Le verifiche sui singoli casi, data l’ingente mole, non si presentava facile né veloce, sicché il colpo di genio: la Regione aveva coinvolto i medici del lavoro, perché si impegnassero a convincere i colleghi e, contestualmente, verificassero i motivi del mancato adempimento. Ma, perché la moral suasion fosse possibile, i medici del lavoro ricevettero l’elenco di chi non si era vaccinato e risiedesse nella provincia di propria competenza. Una vera e propria schedatura, non c’è che dire. Precisamente in questo passaggio insiste la clamorosa violazione della privacy, una comunicazione dei dati personali (Codice fiscale, cognome, nome, data di nascita e sesso) non prevista dalla Legge.
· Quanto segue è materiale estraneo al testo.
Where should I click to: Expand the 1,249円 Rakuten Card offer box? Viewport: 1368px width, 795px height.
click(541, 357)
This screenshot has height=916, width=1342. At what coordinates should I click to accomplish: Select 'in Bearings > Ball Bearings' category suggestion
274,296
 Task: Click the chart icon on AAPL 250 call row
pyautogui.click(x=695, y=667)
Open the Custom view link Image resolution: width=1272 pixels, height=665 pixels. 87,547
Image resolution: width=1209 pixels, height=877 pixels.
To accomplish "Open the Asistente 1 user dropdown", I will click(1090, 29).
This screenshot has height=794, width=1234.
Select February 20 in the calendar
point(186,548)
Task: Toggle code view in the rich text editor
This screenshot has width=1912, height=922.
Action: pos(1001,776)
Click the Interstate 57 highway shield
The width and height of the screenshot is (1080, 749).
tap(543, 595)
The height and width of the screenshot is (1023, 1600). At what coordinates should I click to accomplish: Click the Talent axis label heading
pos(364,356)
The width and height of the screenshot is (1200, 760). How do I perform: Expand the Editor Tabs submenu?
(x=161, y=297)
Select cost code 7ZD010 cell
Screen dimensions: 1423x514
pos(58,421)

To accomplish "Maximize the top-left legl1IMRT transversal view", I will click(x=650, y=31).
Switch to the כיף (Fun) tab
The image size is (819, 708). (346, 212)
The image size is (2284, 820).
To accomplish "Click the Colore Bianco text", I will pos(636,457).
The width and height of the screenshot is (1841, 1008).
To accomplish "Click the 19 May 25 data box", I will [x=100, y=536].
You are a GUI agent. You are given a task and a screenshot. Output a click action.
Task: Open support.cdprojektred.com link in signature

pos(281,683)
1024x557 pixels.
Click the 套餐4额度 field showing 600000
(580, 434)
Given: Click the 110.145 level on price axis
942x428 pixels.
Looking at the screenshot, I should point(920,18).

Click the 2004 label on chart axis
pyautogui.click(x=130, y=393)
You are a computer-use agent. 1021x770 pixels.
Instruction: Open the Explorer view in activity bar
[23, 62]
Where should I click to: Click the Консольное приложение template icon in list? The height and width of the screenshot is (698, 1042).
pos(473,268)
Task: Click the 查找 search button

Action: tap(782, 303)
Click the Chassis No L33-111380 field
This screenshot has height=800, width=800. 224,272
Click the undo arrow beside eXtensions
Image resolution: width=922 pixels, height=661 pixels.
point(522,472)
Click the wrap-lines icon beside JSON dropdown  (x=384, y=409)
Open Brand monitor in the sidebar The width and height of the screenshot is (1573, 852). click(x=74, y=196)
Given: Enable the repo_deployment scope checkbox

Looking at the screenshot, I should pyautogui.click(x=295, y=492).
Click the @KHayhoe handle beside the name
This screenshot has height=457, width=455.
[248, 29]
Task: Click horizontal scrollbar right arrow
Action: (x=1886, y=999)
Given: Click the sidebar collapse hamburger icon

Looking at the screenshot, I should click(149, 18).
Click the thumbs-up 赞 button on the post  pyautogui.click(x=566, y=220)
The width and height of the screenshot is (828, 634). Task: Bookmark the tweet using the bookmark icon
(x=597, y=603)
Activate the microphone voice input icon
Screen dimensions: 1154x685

Contro quell’iniziativa “erano state presentate decine di reclami e segnalazioni”, leggiamo sul Gazzettino, ciò che aveva determinato l’avvio dell’istruttoria. (Continua a leggere dopo la foto)

In questo anno e mezzo che è trascorso, la Regione si è difesa con l’assistenza dell’avvocato Maria Luisa Miazzi. Contro l’ente regionale veneto, tuttavia, pesa anche il fatto che a ciascuno dei medici del lavoro incaricati di questa ricognizione era stato trasmesso l’elenco dei non vaccinati residenti in quella provincia, come già detto, ma soprattutto con l’avvertenza di inviarlo “alla casella di posta elettronica individuale” dell’interessato e di proteggerlo con una password “comunicata attraverso un canale separato”. Netta la posizione del Garante, che scrive nelle sue motivazioni che ridurre i contagi e snellire le procedure rappresentava un fine facilmente perseguibile, piuttosto, attraverso campagne di informazione e sensibilizzazione del personale presso le singole aziende sanitarie, se del caso con l’ausilio dei medici competenti, senza tuttavia ricorrere alla comunicazione di dati personali, non prevista dalla legge. Una tesi limpida e logica.

Insomma, non v’è “contesto emergenziale” – come nelle istanze avanzate dalla difesa della Regione Veneto – che tenga. La schedatura non era legittima.